Tips to avoid key-based authentication
One should avoid using keys to authenticate and use Managed Identities for Azure resources. There are multiple benefits of Managed Identities.
- Superior security: Managed identities offer a significant improvement to security by providing tokens which are generated by Azure. This eventually means, that we no longer need to handle credentials directly.
- Granular Access Control: With Managed Identities, assigning specific roles and permissions is straightforward. This ensures that each identity has only the access it needs, adhering to the principle of least privilege. It emphasizes on granting the bare minimum required permissions.
- No rotation required: As the managed identity feature takes care of credential management for us, we do not need to store or manually rotate credentials, which minimizes the risk of credential exposure.

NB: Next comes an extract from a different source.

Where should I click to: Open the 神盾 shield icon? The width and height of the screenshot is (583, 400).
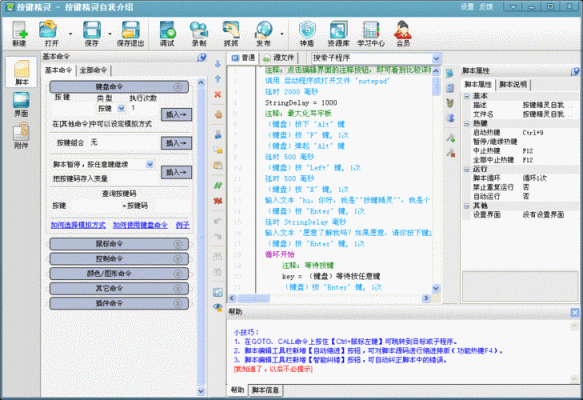[307, 33]
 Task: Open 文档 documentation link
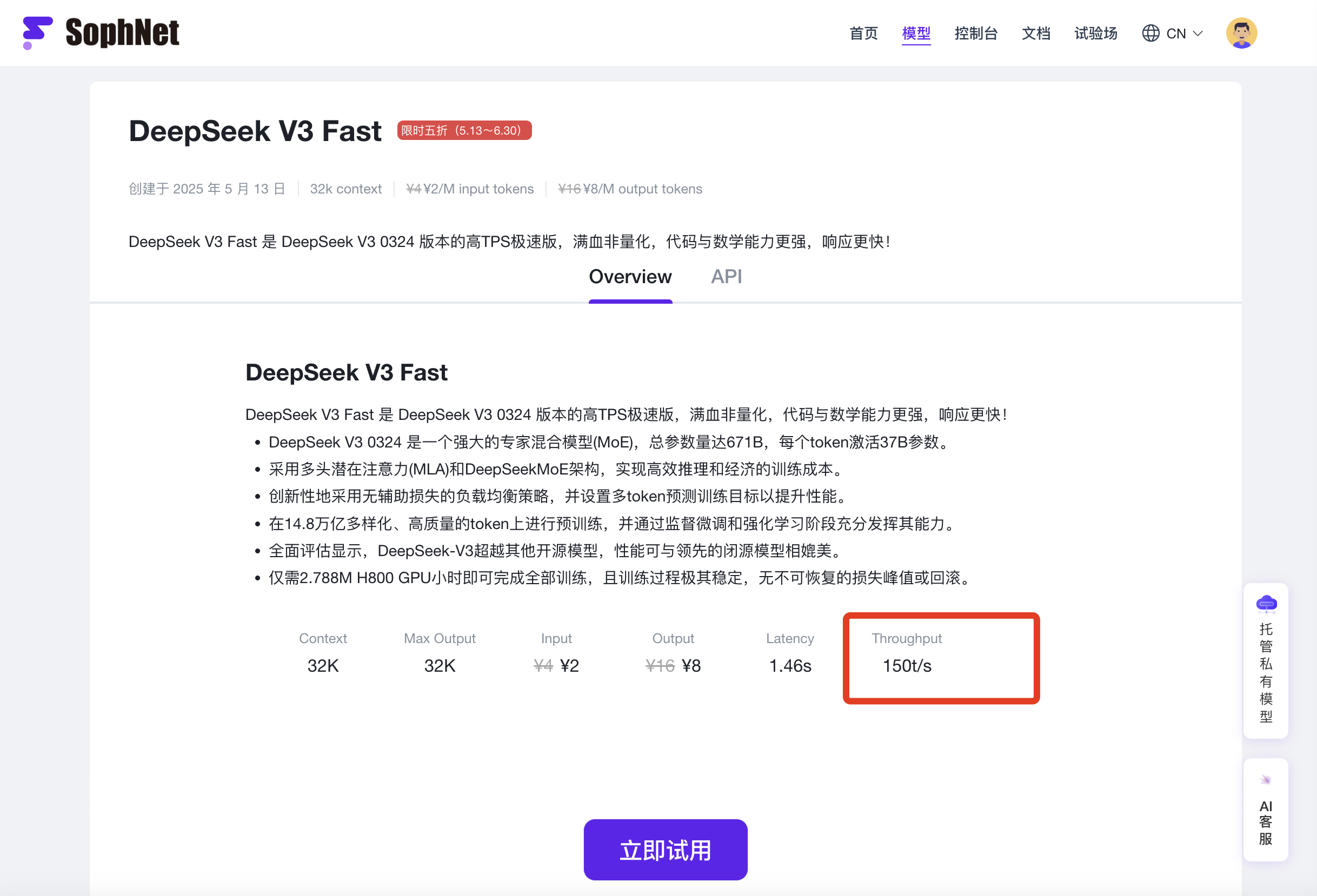coord(1036,34)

Implement key-less Authentication using Microsoft Entra
Let’s get started by updating our source code first. Here are the code changes.

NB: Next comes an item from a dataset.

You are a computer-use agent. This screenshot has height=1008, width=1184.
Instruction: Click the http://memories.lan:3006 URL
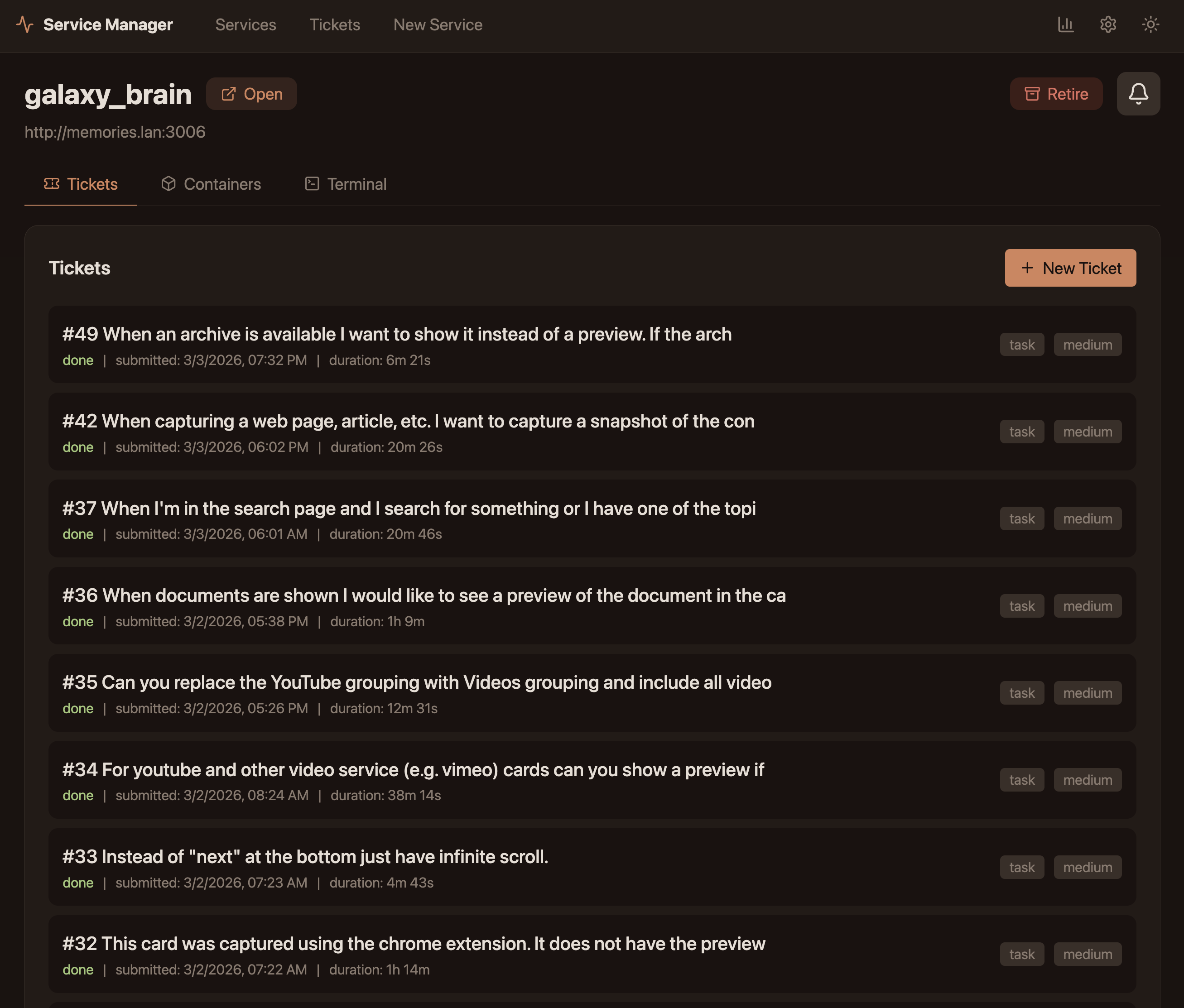tap(115, 132)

from openai import AzureOpenAI
from azure.identity import DefaultAzureCredential,get_bearer_token_provider
cred = DefaultAzureCredential()
token_provider = get_bearer_token_provider(cred,"https://cognitiveservices.azure.com/.default")
client = AzureOpenAI(
azure_ad_token_provider = token_provider,
api_version="2024-02-01",
azure_endpoint = 'ENDPOINT_GOES_HERE'
)
response = client.completions.create(model='gpt-35-turbo-instruct', prompt='Tell me a joke', max_tokens=80)
print("\n ##########")
print(response.choices[0].text)
Now, if you simply execute this code, it won’t work. Here is the error, you can expect.
The error clearly says, there is something wrong with the authentication part and this happened because of these two reasons.
- no default credentials are set
- no permissions are granted to the user, who is executing the application
Here, we have multiple ways to sort out our default credential issue. Here is the complete documentation of the DefaultAzureCredential class, which sits in Azure. Identity namespace.
You can choose any of these ways to resolve this. I used CLI and executed the commands below in the PowerShell terminal.
az login
Connect-AzAccount
If you’re not able to execute the above commands then make sure you’ve required PowerShell modules installed:
Install Az PowerShell module using
Install-Module -Name Az -Repository PSGallery -Force
Once you get connected, you will see that your available subscriptions are listed in your terminal.
The next step is to make sure that whoever is running the code has permission to access the OpenAI service. This can be done either with Azure CLI or using the Azure portal.
Using Azure CLI (make sure to set required environment variables).
az role assignment create \
--role "876pyt-XXXX-XXXX-XXXX-XXXX" \
--assignee-object-id "$PRINCIPAL_ID" \
--scope /subscriptions/"$SUBSCRIPTION_ID"/resourceGroups/"$RESOURCE_GROUP" \
--assignee-principal-type User
Using Azure Portal
Here are the steps for assigning permissions using the Azure portal.
- Open the Azure OpenAI resource
- Select "Access Control (IAM)" from the left navigation
- Select "+ Add" in the top menu.
- Search for "Cognitive Services OpenAI User" and select it in the results
- Select "Assign access to User, group, or service principal".
- Search for the email address.
- Select "Review and assign".
Now, if you’ll run your application, you’ll get the response.
Hope you enjoyed saying bye to key-based authentication.